BRIEF ->
Reproduce every one of the following records verbatim, keeping each line unchanged and in its original order.

DATA SECTION ->
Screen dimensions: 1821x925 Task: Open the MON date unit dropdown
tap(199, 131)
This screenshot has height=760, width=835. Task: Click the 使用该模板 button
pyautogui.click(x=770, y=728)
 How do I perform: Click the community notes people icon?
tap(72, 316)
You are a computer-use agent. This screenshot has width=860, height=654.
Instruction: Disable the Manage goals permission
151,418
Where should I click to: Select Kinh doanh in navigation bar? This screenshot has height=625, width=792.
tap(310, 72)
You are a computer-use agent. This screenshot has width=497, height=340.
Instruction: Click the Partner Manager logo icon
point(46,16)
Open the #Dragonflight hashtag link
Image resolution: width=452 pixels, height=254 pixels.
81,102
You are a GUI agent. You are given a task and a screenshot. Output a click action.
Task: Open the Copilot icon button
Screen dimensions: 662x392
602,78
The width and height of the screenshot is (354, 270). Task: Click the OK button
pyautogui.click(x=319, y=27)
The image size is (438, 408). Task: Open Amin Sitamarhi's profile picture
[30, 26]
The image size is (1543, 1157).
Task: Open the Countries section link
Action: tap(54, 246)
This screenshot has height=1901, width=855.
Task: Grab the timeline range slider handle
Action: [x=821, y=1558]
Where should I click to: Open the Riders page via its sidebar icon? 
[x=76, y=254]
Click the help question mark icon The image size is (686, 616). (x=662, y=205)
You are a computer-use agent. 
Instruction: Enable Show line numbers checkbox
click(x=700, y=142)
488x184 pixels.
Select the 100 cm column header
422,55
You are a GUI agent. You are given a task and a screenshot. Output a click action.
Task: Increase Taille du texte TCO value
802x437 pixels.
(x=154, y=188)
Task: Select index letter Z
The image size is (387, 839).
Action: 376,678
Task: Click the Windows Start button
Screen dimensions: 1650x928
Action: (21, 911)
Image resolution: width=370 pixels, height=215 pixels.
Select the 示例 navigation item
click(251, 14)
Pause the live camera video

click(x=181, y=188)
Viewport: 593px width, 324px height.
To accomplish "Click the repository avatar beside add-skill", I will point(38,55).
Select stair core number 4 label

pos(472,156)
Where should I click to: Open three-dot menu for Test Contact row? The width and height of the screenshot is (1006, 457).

EXERCISE RESULT ->
Screen dimensions: 1821x925 Task: Open the MON date unit dropdown
tap(199, 131)
This screenshot has height=760, width=835. Task: Click the 使用该模板 button
pyautogui.click(x=770, y=728)
 How do I perform: Click the community notes people icon?
tap(72, 316)
You are a computer-use agent. This screenshot has width=860, height=654.
Instruction: Disable the Manage goals permission
151,418
Where should I click to: Select Kinh doanh in navigation bar? This screenshot has height=625, width=792.
tap(310, 72)
You are a computer-use agent. This screenshot has width=497, height=340.
Instruction: Click the Partner Manager logo icon
point(46,16)
Open the #Dragonflight hashtag link
Image resolution: width=452 pixels, height=254 pixels.
81,102
You are a GUI agent. You are given a task and a screenshot. Output a click action.
Task: Open the Copilot icon button
Screen dimensions: 662x392
602,78
The width and height of the screenshot is (354, 270). Task: Click the OK button
pyautogui.click(x=319, y=27)
The image size is (438, 408). Task: Open Amin Sitamarhi's profile picture
[30, 26]
The image size is (1543, 1157).
Task: Open the Countries section link
Action: tap(54, 246)
This screenshot has height=1901, width=855.
Task: Grab the timeline range slider handle
Action: [x=821, y=1558]
Where should I click to: Open the Riders page via its sidebar icon? 
[x=76, y=254]
Click the help question mark icon The image size is (686, 616). (x=662, y=205)
You are a computer-use agent. 
Instruction: Enable Show line numbers checkbox
click(x=700, y=142)
488x184 pixels.
Select the 100 cm column header
422,55
You are a GUI agent. You are given a task and a screenshot. Output a click action.
Task: Increase Taille du texte TCO value
802x437 pixels.
(x=154, y=188)
Task: Select index letter Z
The image size is (387, 839).
Action: 376,678
Task: Click the Windows Start button
Screen dimensions: 1650x928
Action: (21, 911)
Image resolution: width=370 pixels, height=215 pixels.
Select the 示例 navigation item
click(251, 14)
Pause the live camera video

click(x=181, y=188)
Viewport: 593px width, 324px height.
To accomplish "Click the repository avatar beside add-skill", I will point(38,55).
Select stair core number 4 label

pos(472,156)
Where should I click to: Open three-dot menu for Test Contact row? The width and height of the screenshot is (1006, 457).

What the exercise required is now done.